So, am I correct that your TSH has been about the same for the last seven years, and you are having no major issues with energy or other "thyroid" symptoms? If you don't really have symptoms, then are you "clinically" hypothyroid based on the TSH alone? Something to think about:

The TSH range is a curve, shaped like a bell, with a majority of people falling around 1.0--here's a link to an article, specifically the graph:

http://jcem.endojournals.org/cgi/con...l/90/9/5489/F2

I'm saying this so that you keep in mind that it is possible to feel well with a higher TSH, there is a wide normal range and that could be normal for you. Your Free T4 and T3 values are also in range, while on the lower end (btw, I am medicated to around your lab values, and I am like you, I GO all day and drop dead to sleep, get up and do it again).

I'm not saying you shouldn't try thyroid treatment, or that you don't have a problem (you do have a smattering of TPO antibodies). However, I would try to have my GI symptoms evaluated by a gastroenterologist first, only because these are more recent, and your TSH has been this level for quite a lot longer, and they may not necessarily be related-- the GI problems could be their own issue, you should try to isolate that because treating the thyroid isn't really a direct solution.

I'm sure others will suggest a lot of antibodies tests (you haven't had the thyroglobulin or thyroid stimulating antibodies run yet, and there are several secondary sets of antibodies as well), RAIU scans and thyroid sonograms. You can test for all of these things and see if there are structural problems with your thyroid. These can help with a diagnosis. Occasionally people have several types of thyroid antibodies, and these can work in concert, blocking and binding each other.

If you don't eat meat, are you using soy as your protein source? Soy mimics estrogen in the body, and binds to thyroid hormone, and in some people inhibits thyroid function. You may want to evaluate your diet from this standpoint, and also for iodine. Many people mistakenly over supplement with iodine, because iodine deficiency causes hypothyroidism. However, rarely are people in the western world iodine deficient and instead, mildly elevated iodine levels can inhibit thyroid function and very high iodine levels can induce hyperthyroidism.
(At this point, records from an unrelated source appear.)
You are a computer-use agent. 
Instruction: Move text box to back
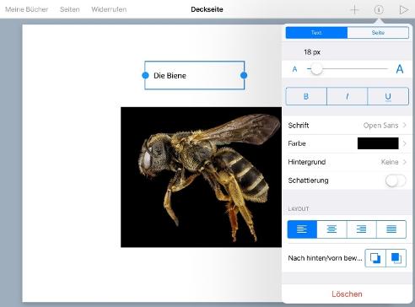(x=375, y=258)
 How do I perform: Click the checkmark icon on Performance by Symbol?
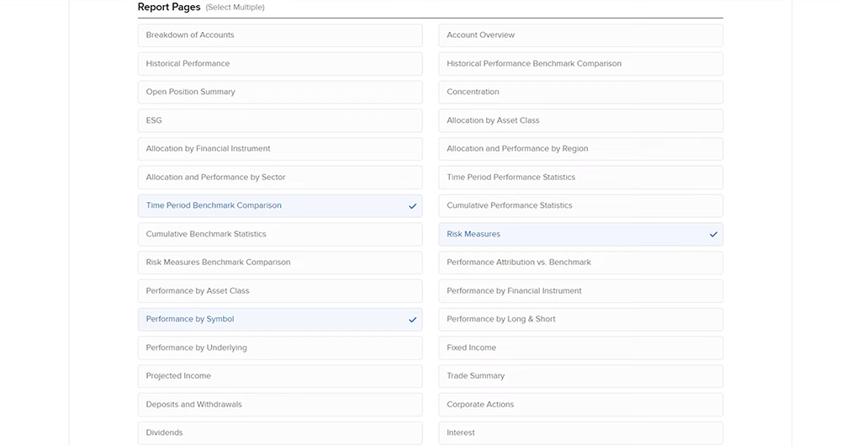point(412,320)
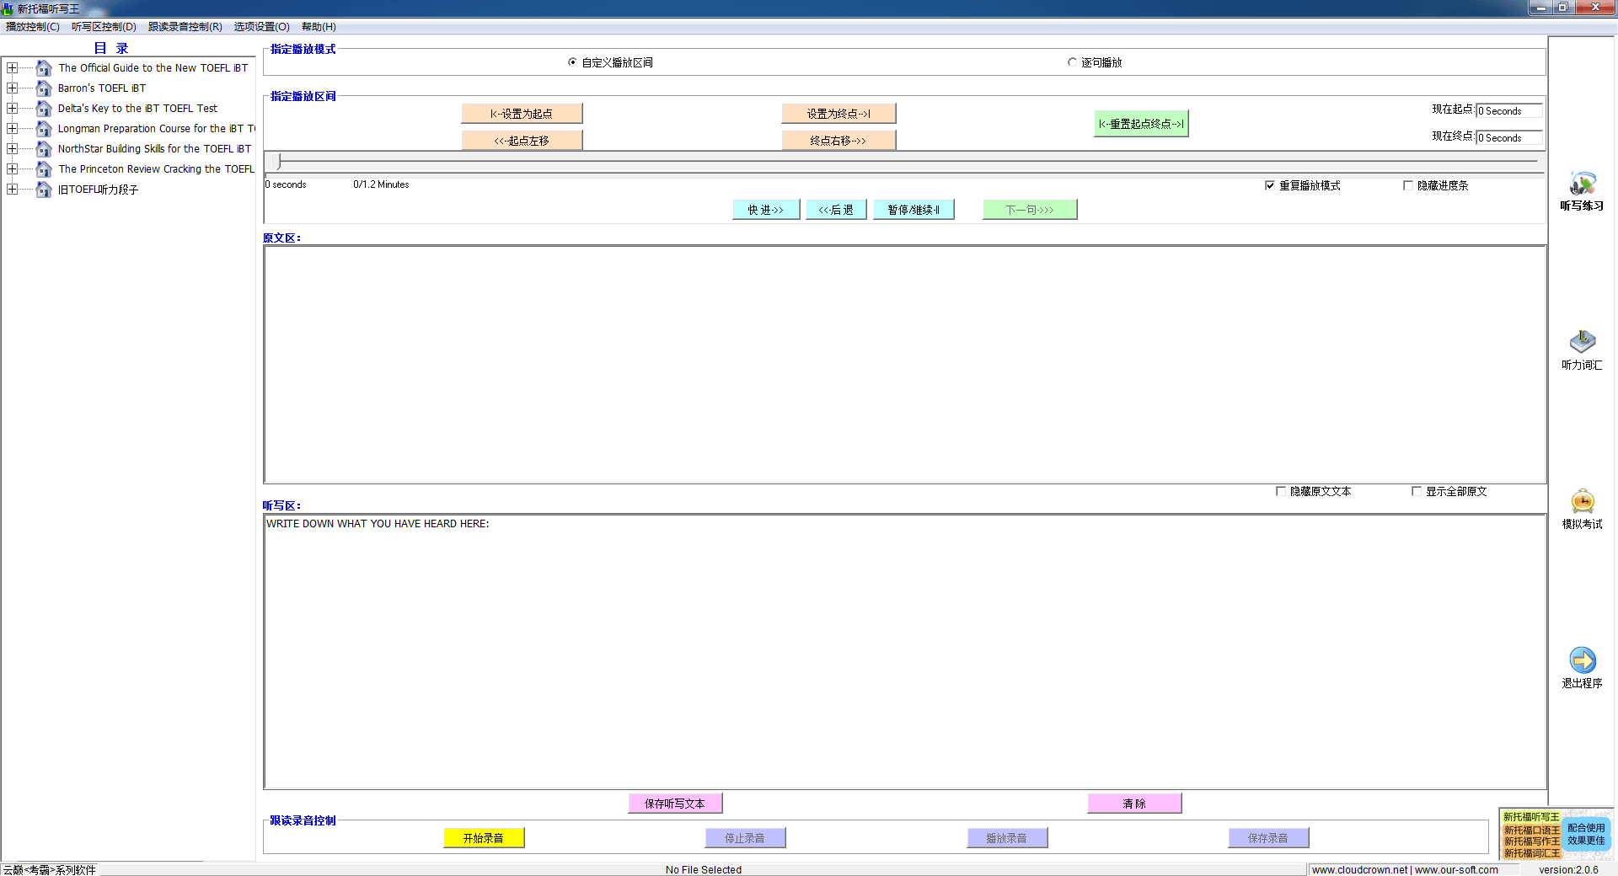This screenshot has width=1618, height=876.
Task: Click the yellow 开始录音 button
Action: point(484,838)
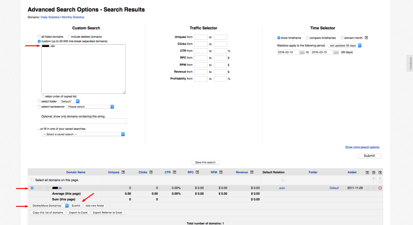413x225 pixels.
Task: Click red icon at end of domain row
Action: click(x=380, y=188)
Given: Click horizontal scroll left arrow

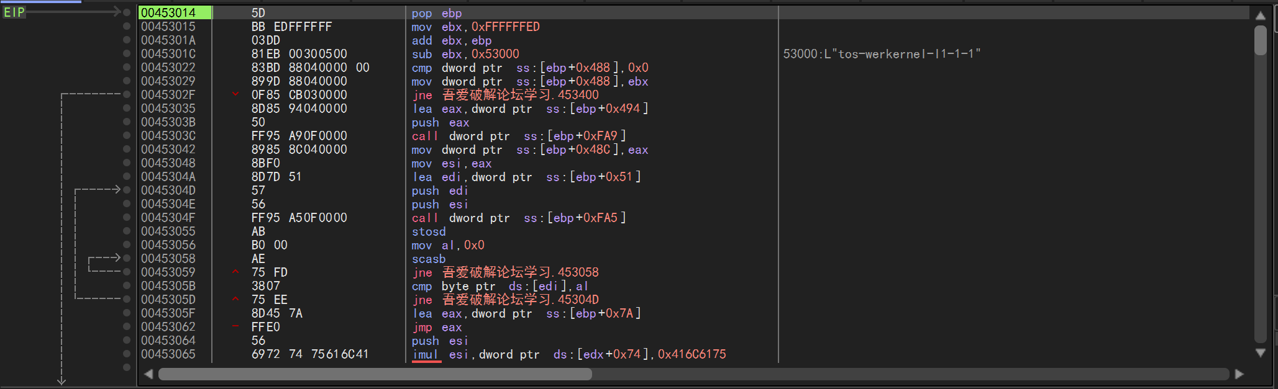Looking at the screenshot, I should pos(148,374).
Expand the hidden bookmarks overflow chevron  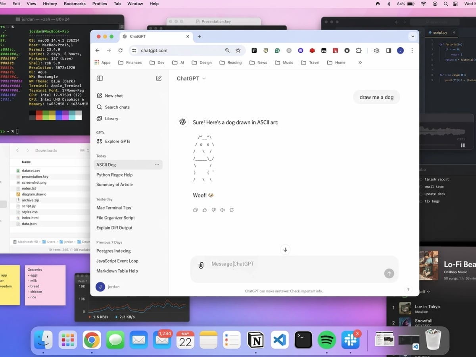click(x=360, y=62)
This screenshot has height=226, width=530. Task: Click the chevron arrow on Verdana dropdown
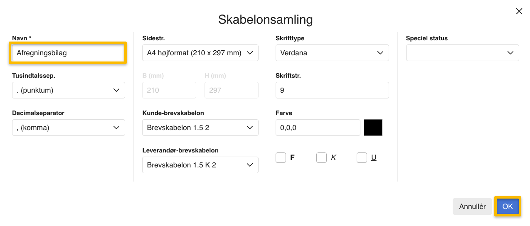click(380, 53)
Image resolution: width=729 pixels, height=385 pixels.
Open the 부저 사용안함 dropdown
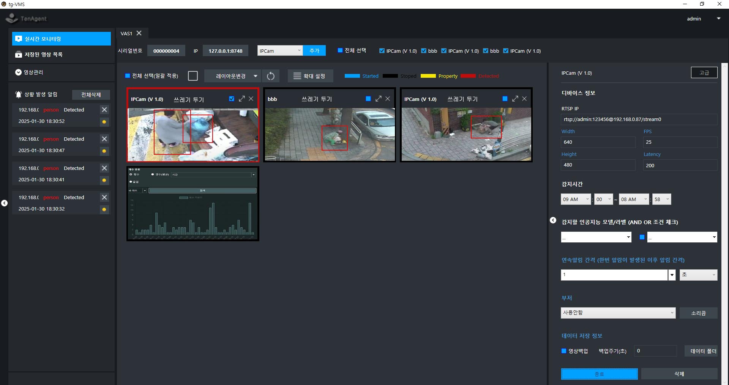(618, 313)
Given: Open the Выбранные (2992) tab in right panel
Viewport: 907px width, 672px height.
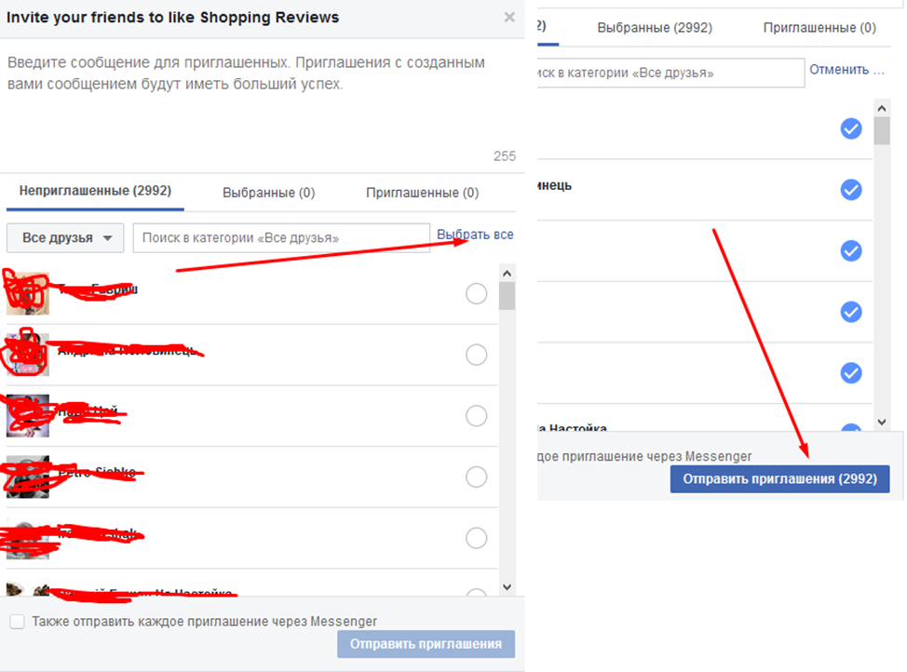Looking at the screenshot, I should click(655, 28).
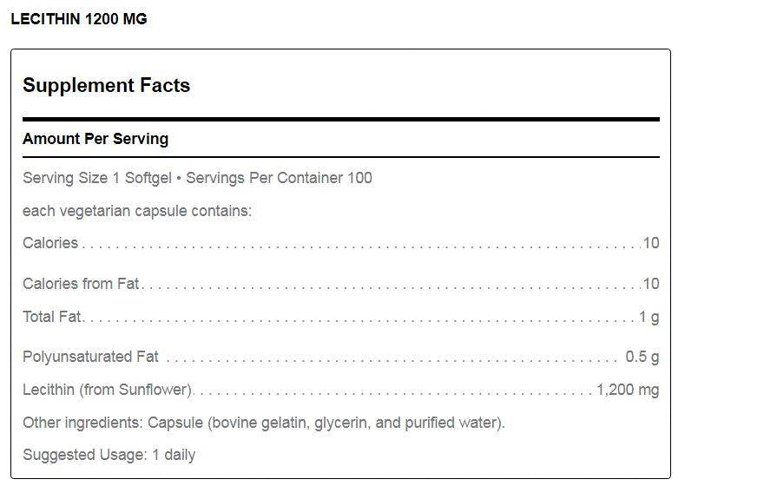Click the Calories from Fat label
Viewport: 777px width, 499px height.
81,284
"Natural" thyroid products are only that in the sense that they come from an animal source, they do not simulate the natural production of thyroid hormone in the body. Your thyroid produces primarily T4, which is converted in the body to the active T3 hormone. "Natural" products contain T4 AND T3, and in a higher ratio of T4/T3 than is normally found in the body. Of course people love these medications because they give them an instant boost to their energy, but they circumvent the natural conversion process in the body. Only rarely do people convert the synthetic T4 only medications poorly, and it's not possible to tell if you are one of those people until you have tried the the synthetic first. In addition, the "natural" hormones tend to produce skewed lab results--free T3 must be measured because the TSH and FT4 values will be suppressed. This medication needs to be prescribed by a practitioner that is familiar with this result.

question: where does this come from >>I was advised along the way that I need T3 only for a time- but not sure why << ?? If you want "natural" replacement, it's part of the medication. You really don't need the T3 to start anyway, your body will make it from the T4 regardless.


----------